Data Links Nurses Unions with Better Workplace and Patient Care Outcomes
La Grange: Illinois’ unionized hospitals have dramatically lower staff vacancy and turnover rates, safer workplaces, and more robust infection prevention and control systems while enabling registered nurses to devote substantially more time to care for individual patients, according to new research by the Illinois Economic Policy Institute (ILEPI).
“The global coronavirus pandemic has put new strain on Illinois’ hospitals and a nursing workforce that was already facing severe shortages,” said study co-author and ILEPI Policy Director Frank Manzo IV. “This report shows that unionized hospitals in Illinois were far better prepared to absorb the impacts of COVID-19. Our findings have important implications for the future of hospital staffing and how we manage public health crises.”
Specifically, the report reveals significant differences between the state’s unionized and non-unionized hospitals in the wake of COVID-19, including:
- Union hospitals have nurse turnover rates that are up to 14% lower.
- Unionized hospitals have nurse vacancy rates that are up to 45% lower.

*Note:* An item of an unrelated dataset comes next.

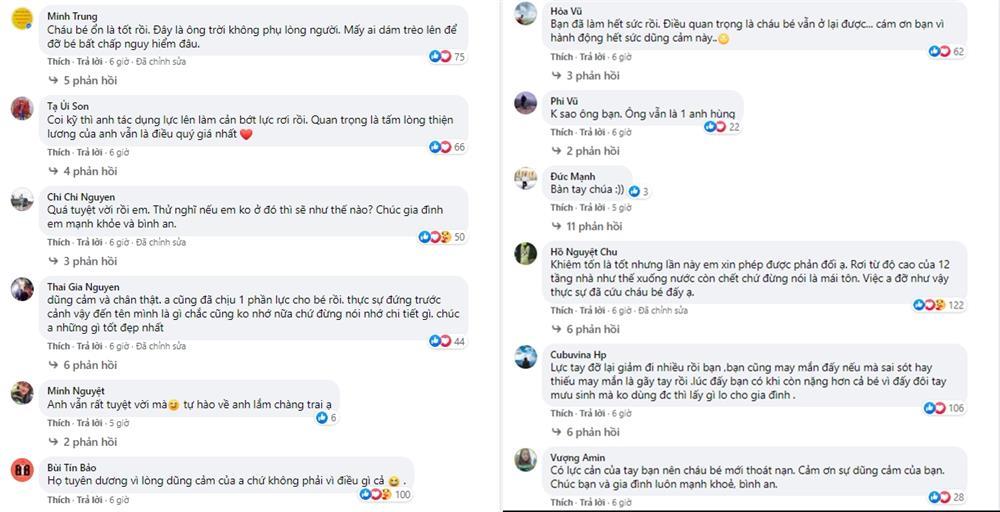Like Chi Chi Nguyen's comment via Thích
The height and width of the screenshot is (512, 1000).
coord(58,243)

- Unionized hospitals report 15% fewer OSHA violations and 29% fewer serious violations.
- Unionized hospitals employ more infection prevention and control staff—particularly in Cook County which has seen two-thirds of the state’s COVID-19 caseload.

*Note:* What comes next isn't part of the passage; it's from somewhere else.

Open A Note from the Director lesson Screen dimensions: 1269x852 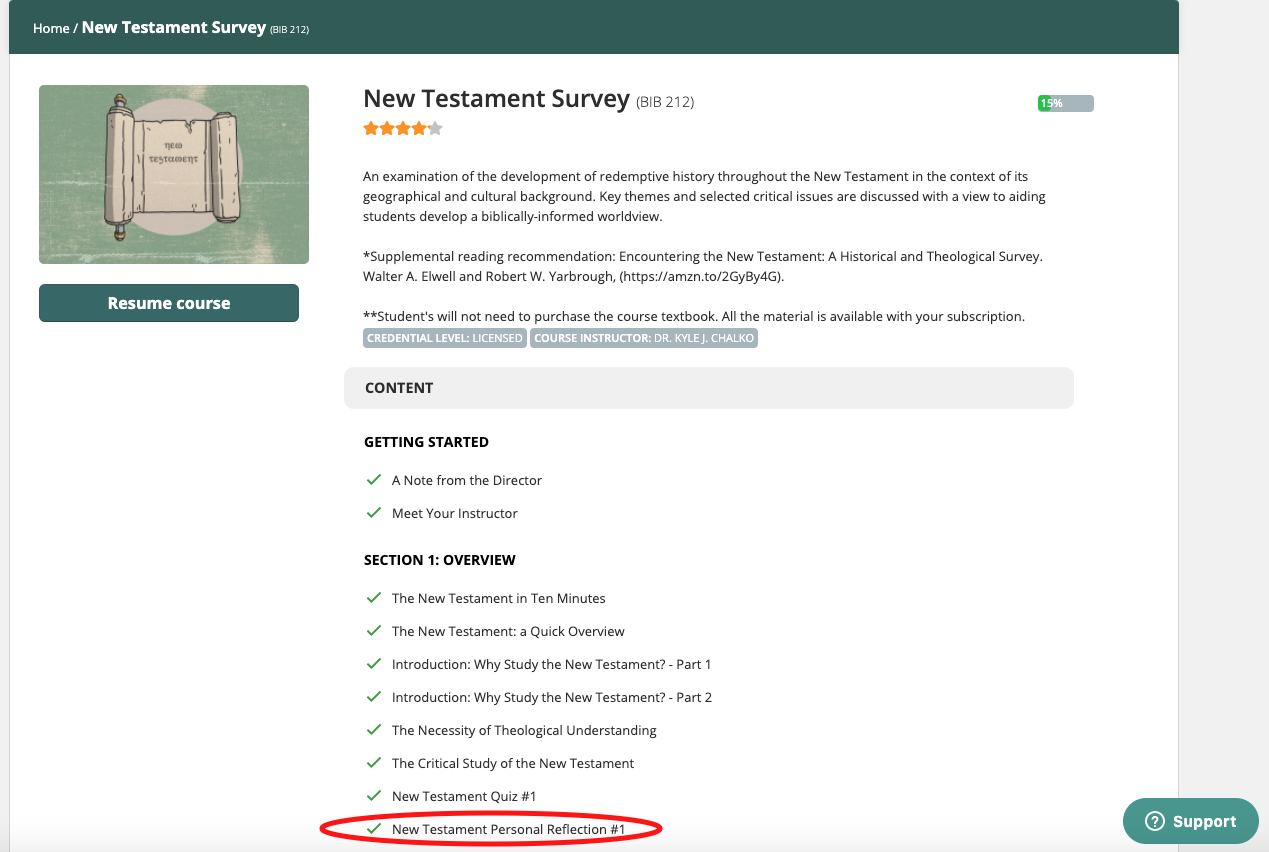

- Nurses at unionized hospitals are able to devote 1 to 4 more hours of care to each patient, on average.
“For caregivers and patients, these differences can literally mean the difference between life and death,” added study co-author and ILEPI Researcher Jill Gigstad. “Our hospitals are the frontlines of this pandemic, and it is important to understand which staffing and care models are likely to deliver the best outcomes.”
Despite their weaker staffing and care outcomes, the report notes that the state’s non-unionized hospitals have received 16% more funding per bed than unionized facilities from federal pandemic relief measures such as the CARES Act. All told, Illinois’ hospitals have received at least $1.1 billion, and small Illinois hospitals with under 100 beds have received more than four times the per-bed funding than their larger unionized counterparts.
Prior ILEPI research had documented that Illinois’ hospitals faced a shortage of 20,000 registered nurses before the COVID-19 pandemic, with half of its nursing workforce over the age of 55 and more than three-quarters of the state’s nurses warning of insufficient staffing levels. A proposed “safe patient limits” nurse staffing law– which would have required Illinois’ hospitals to hire more nurses and has been linked to better patient outcomes, including lower fatality and readmission rates for certain respiratory conditions and improved nurse retention, at minimal impact on the financial performance of hospitals– has been pending in the Illinois General Assembly for nearly two years.
According to the Illinois Department of Public Health, more than 9,500 of the state’s healthcare workers have been infected with COVID-19, and more than 60 have died. Another 3,600 have come out of retirement or volunteered from out-of-state to help Illinois deliver care during the pandemic.
“While the strain of COVID-19 has again highlighted the importance of addressing the state’s acute shortage of registered nurses, it has also revealed the comparative strengths and weaknesses of the staffing models currently in practice at Illinois’ health care facilities,” Gigstad added. “Ultimately, the data suggests that unionized hospitals are more resilient and better equipped for the demands of public health crises.”
The Illinois Economic Policy Institute (ILEPI) is a nonprofit organization which uses advanced statistics and the latest forecasting models to promote thoughtful economic growth for businesses and working families.